And So It Goes...

And So It Goes...

I know that many of you have noticed that we are getting yarn dyed and back up on the website... it always takes a while after the sale and after a show (Stitches West) but we haven't been talking about other things particularly.

      

The winter, even though it was not a hard one weather-wise, has been challenging for me after Ron's death in November. Ron had been not well for a while. I always knew it was likely that he would go before me since he was older than me and had more health problems, but I never really thought about after he was gone and how I would navigate this part of my life.

It took me awhile to do most of the paperwork. Something inside of me said, well if you don't change the name on the bank account then he's still with me and it's not final. And so it went with every kind of documentation and legal stuff. It's not all done, but I am walking through it one step at a time.

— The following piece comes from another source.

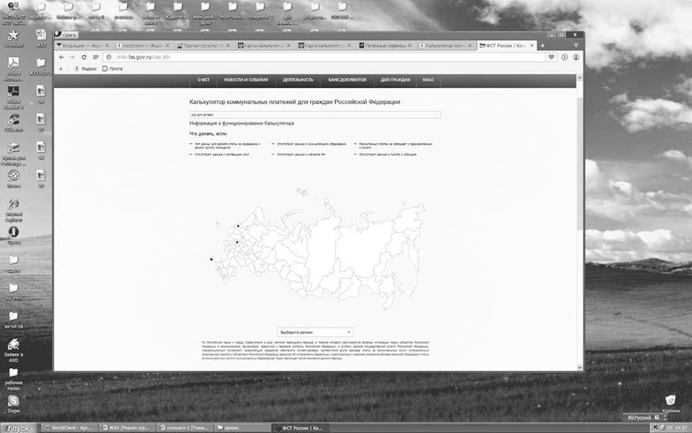692x433 pixels.
Task: Click the browser back arrow button
Action: (60, 57)
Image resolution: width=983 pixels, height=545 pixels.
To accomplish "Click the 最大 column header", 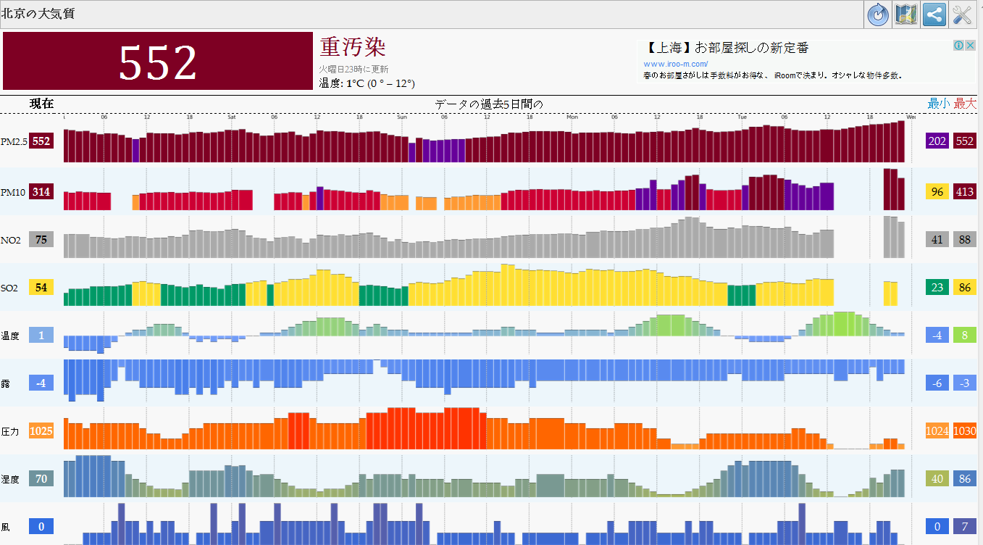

Going out on the road to Stitches West was difficult. I could lie and say it was great to be back in the saddle, but the truth is, I was not ready for it. I was still very sad. I hated to leave my dogs at home, to be away from the home Ron and I had made together. It may not make logical sense, but the emotions were still very raw.

Today (Saturday) was going along good until I was talking to the butcher at the grocery store about wanting some cuts they didn't have, and tearing up because I need smaller cuts, and smaller amounts. I don't really need roasts anymore. The smallest thing can bring the changes in my life right to the surface. 

I am grateful for the change in the seasons, the time, and the length of daylight each day. I also love that I am sitting here writing this with the door open letting fresh air in.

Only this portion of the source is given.